━━━ Selected passage ━━━

RE: [Sparql4j-devel] Integration of external RDF APIs via Factory

From: Seaborne, A. <and...@hp...> - 2006-01-03 13:49:47

Hi Timo,



-------- Original Message --------
> From: Timo Westkamper <>
> Date: 22 December 2005 15:00
>=20
> Hello.
>=20
> Concerning SELECT results access it would be possible to plug RDF apis
> into the driver via a factory interface.=20

>=20
> We could provide a neutral SPARQL4J dependent minimal RDF API and in
> addition to this the possibility to plug external APIs into the
driver.=20

Sounds like a good idea.

Overall the interface looks OK - a few minor comments.

>=20
> RDF nodes (or any other objects returned by the factory) could be
> accessed via the umtyped accessors of the JDBC result set.=20
>=20
> e.g.
>=20
> interface NodeFactory{
>=20
>   public Object createLiteral(String lex, String lang, String
datatype);

Minor: as lang and datatype can't both be set:

createTypedLiteral(String lex, String datatype);
createPlainLiteral(String lex, String lang);

is possible.  As an internal factory API, it isn't significant - you're
one-call version is fine.

>=20
>   public Object createResource(String uri);
>=20
>   public Object createResource(String ns, String local);

Not sure about this one.  Namespaces are purely syntactic in RDF and the
XML Result format does not provide them.  Did you have a specific usage
in mind?

Wouldn't only an RDF/XML format results need this and then it is a
matter of a ful RDF parser anyway?

>=20
>   public Object createBlankNode(String internalID);
>=20
> }

One observation - RDF resources covers all graph labels (URI, blank
nodes and literals).  There isn't an official term for a URI labeled
node or arc so your naming is probably as good as it gets.

	Andy

>=20
> The name of the implementation class could be given to the Driver via
> the property map.=20
>=20
> Br,
> Timo.
>=20

[Sparql4j-devel] Result handling - URGENT

From: Samppa S. <sam...@pr...> - 2006-01-03 10:50:19

Problem: How to provide both row and InputStream based access to all 
types of query results.

Row based access fits better to jdbc semantics and should thus be 
emphasized. However InputStream based access is usefull for example for 
XSLT post processing and for using external RDF parser to process 
CONSTRUCT and DESCRIBE results.

━━━

## Tasks and exercises
**1.** In the Sparql4j thread, which two methods does Andy suggest could replace the single createLiteral call?
**2.** Summarize the Sparql4j thread in three sentences.

━━━ Extracted information ━━━

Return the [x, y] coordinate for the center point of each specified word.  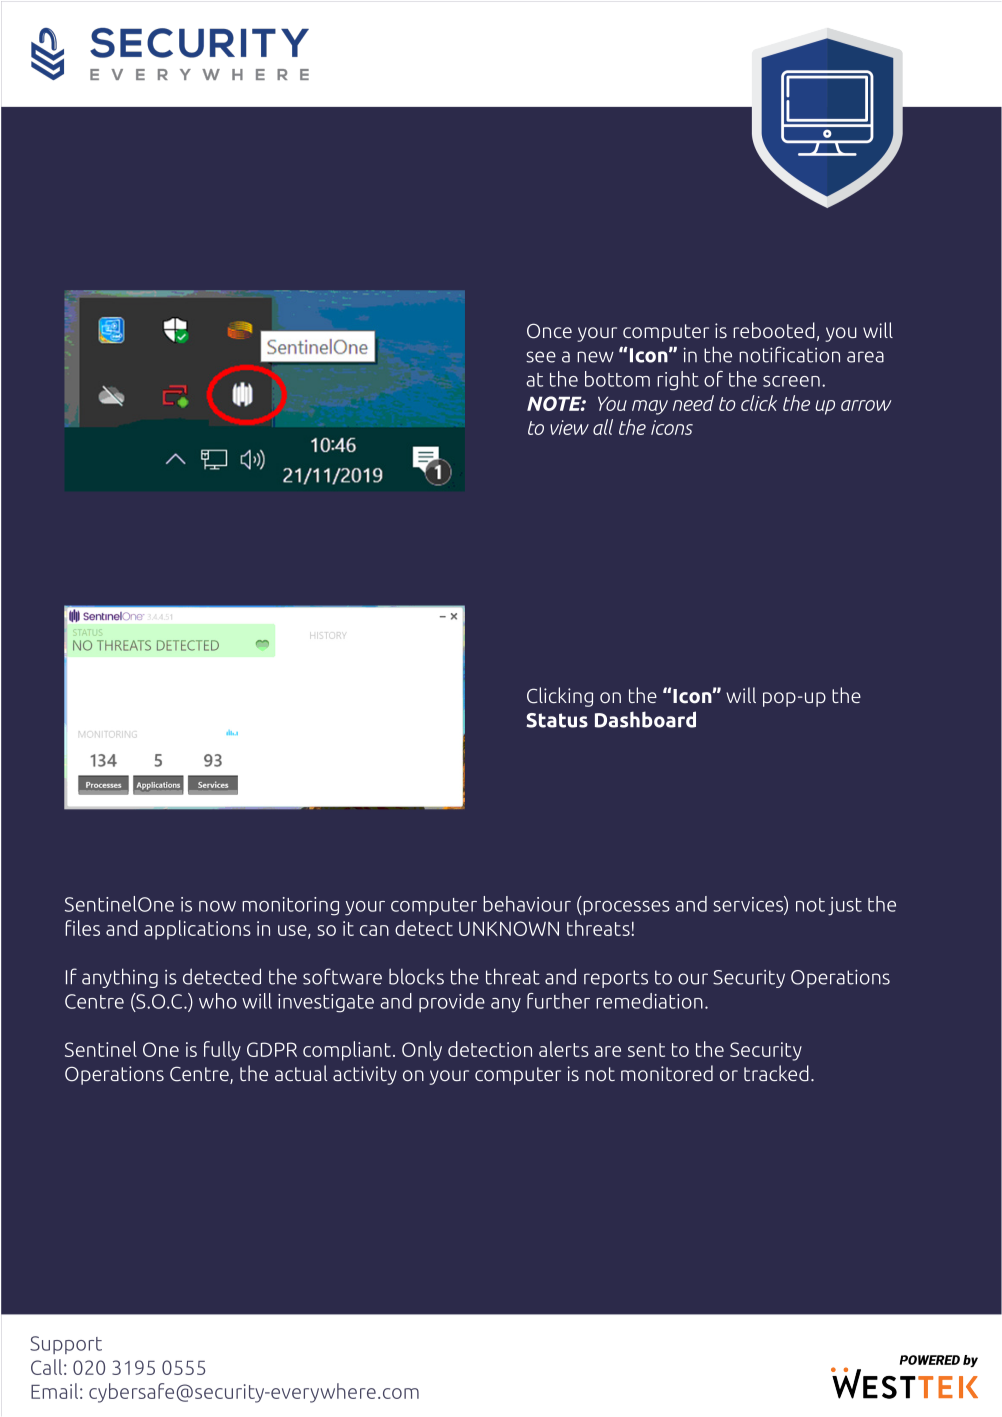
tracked [776, 1073]
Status [557, 720]
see [541, 357]
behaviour [527, 904]
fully [222, 1051]
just [845, 906]
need [693, 403]
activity [365, 1075]
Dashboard [645, 719]
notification [789, 354]
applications [197, 930]
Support [66, 1345]
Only [422, 1051]
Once [549, 331]
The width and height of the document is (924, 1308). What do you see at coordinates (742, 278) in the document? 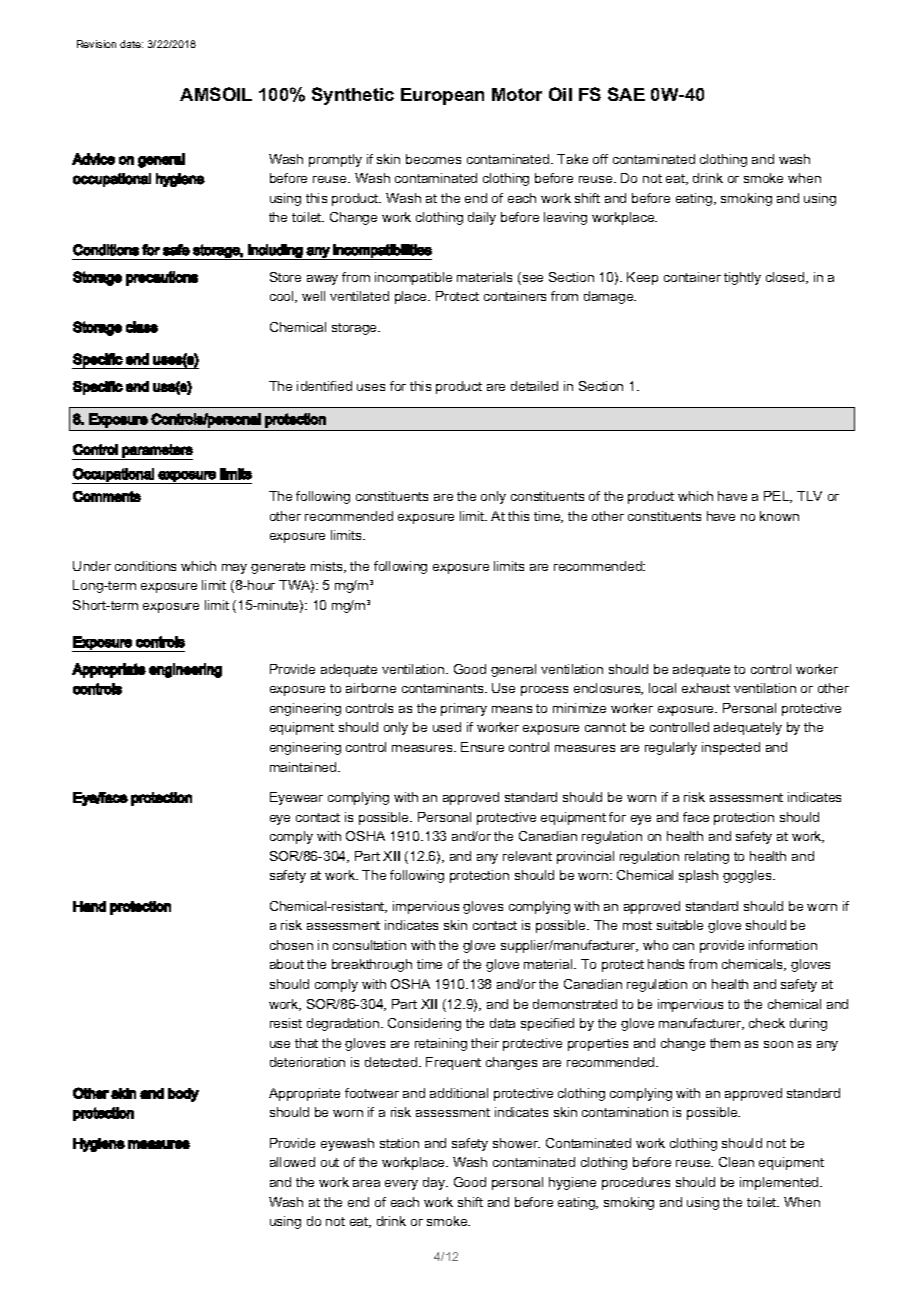
I see `tightly` at bounding box center [742, 278].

━━━

## Solved tasks
**1.** createTypedLiteral(String lex, String datatype) and createPlainLiteral(String lex, String lang).

**2.** Timo proposes a factory interface for plugging external RDF APIs into the SPARQL4J driver, alongside a neutral minimal RDF API, with the returned nodes accessed through the untyped accessors of the JDBC result set. Andy finds the idea good and offers minor comments: literal creation could be split into typed and plain versions, the namespace-based createResource is questionable because the XML result format does not provide namespaces, and there is no official term for a URI-labeled node. In a separate message, Samppa raises the problem of giving both row-based and InputStream-based access to all query results, saying row-based access fits JDBC semantics better and should be emphasized.